Stay your course. Writing is hard and often thankless work and it can often be tempting to give it all up to concentrate on a more lucrative day job. However, whenever you think of this, remember Salman Rushdie. When he began writing Midnight’s Children, he had just returned to England from a long trip through India and was broke. He got a job working part time at an ad agency as a copywriter and spent the rest of his time writing. It took five years, however, to write Midnight’s Children and in the preface of the book, Rushdie recalled, “As I look back, I feel a touch of pride at my younger self’s dedication to literature, which gave him the strength of mind to resist the blandishments of the enemies of promise. The sirens of ad-land sang sweetly and seductively, but I thought of Odysseus lashing himself to the mast of his ship, and somehow stayed on course.”

Had Rushdie given up writing and turned his attention instead to being an adman and copywriter, the world would never have seen the likes of Midnight’s Children, The Satanic Verses, Shalimar the Clown, the Moore’s Last Sigh and The Enchantress of Florence.

In his keynote address to the University of the Arts Class of 2012, Neil Gaiman also spoke about this issue facing artists and writers, the issue of balancing the pursuit of their dreams and the more ordinary need to pay bills and get food on the table:

Something that worked for me was imagining that where I wanted to be – an author, primarily of fiction, making good books, making good comics and supporting myself through my words – was a mountain. A distant mountain. My goal. And I knew that as long as I kept walking towards the mountain I would be all right. And when I truly was not sure what to do, I could stop, and think about whether it was taking me towards or away from the mountain. I said no to editorial jobs on magazines, proper jobs that would have paid proper money because I knew that, attractive though they were, for me they would have been walking away from the mountain. And if those job offers had come along earlier I might have taken them, because they still would have been closer to the mountain than I was at the time.”

Finally, be patient. It takes time to create a piece of work and there will be many failures along the way. Every writer has a few failures in their top drawer and has binned a gazillion pages of bad writing.

“I write a lot of material that I know I’ll throw away,” Barbara Kingsolver said in an interview with The Daily Beast. “It’s just part of the process. I have to write hundreds of pages before I get to page one.”

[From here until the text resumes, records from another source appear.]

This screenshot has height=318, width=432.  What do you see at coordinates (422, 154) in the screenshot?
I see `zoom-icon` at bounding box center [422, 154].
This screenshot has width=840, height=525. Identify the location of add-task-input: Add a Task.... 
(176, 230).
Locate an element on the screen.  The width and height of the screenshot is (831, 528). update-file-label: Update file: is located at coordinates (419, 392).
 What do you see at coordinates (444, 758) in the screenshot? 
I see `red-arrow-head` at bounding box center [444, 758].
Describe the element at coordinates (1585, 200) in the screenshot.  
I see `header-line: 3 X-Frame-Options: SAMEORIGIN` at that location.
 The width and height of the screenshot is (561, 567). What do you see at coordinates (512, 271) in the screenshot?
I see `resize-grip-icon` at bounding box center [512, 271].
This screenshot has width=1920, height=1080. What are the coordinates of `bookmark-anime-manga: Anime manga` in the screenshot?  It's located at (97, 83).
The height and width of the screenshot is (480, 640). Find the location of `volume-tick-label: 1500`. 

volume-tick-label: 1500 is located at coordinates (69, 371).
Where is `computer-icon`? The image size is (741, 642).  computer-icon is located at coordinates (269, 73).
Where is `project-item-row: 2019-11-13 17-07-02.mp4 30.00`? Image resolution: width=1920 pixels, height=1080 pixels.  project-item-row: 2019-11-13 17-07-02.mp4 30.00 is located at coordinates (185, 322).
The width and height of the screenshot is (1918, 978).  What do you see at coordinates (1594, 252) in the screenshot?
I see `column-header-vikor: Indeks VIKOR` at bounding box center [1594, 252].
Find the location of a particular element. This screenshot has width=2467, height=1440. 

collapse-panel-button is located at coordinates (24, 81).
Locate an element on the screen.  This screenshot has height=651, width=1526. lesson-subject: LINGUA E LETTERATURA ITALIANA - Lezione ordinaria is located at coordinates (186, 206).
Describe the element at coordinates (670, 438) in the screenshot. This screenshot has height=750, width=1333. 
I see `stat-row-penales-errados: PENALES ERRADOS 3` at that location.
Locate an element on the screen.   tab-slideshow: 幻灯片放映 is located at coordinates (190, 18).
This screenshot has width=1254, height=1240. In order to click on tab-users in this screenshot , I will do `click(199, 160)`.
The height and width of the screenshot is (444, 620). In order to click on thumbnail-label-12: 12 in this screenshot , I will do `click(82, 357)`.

In Rushdie’s third-person memoir, Joseph Anton, he wrote of the time it took him to write Midnight’s Children: ‘He had left university in June 1968. Midnight’s Children was published in April 1981. It took him almost thirteen years just to begin. During that time he wrote unbearable amounts of garbage.’ Rushdie has also spoken of the five years it took him to actually write Midnight’s Children while working part-time at Ogilvy’s ad agency, noting, ‘It took five years and a lot of heartache to get right.’

And finally, as Jodi Picoult observed, “You might not write well every day, but you can always edit a bad page. You can’t edit a blank page.”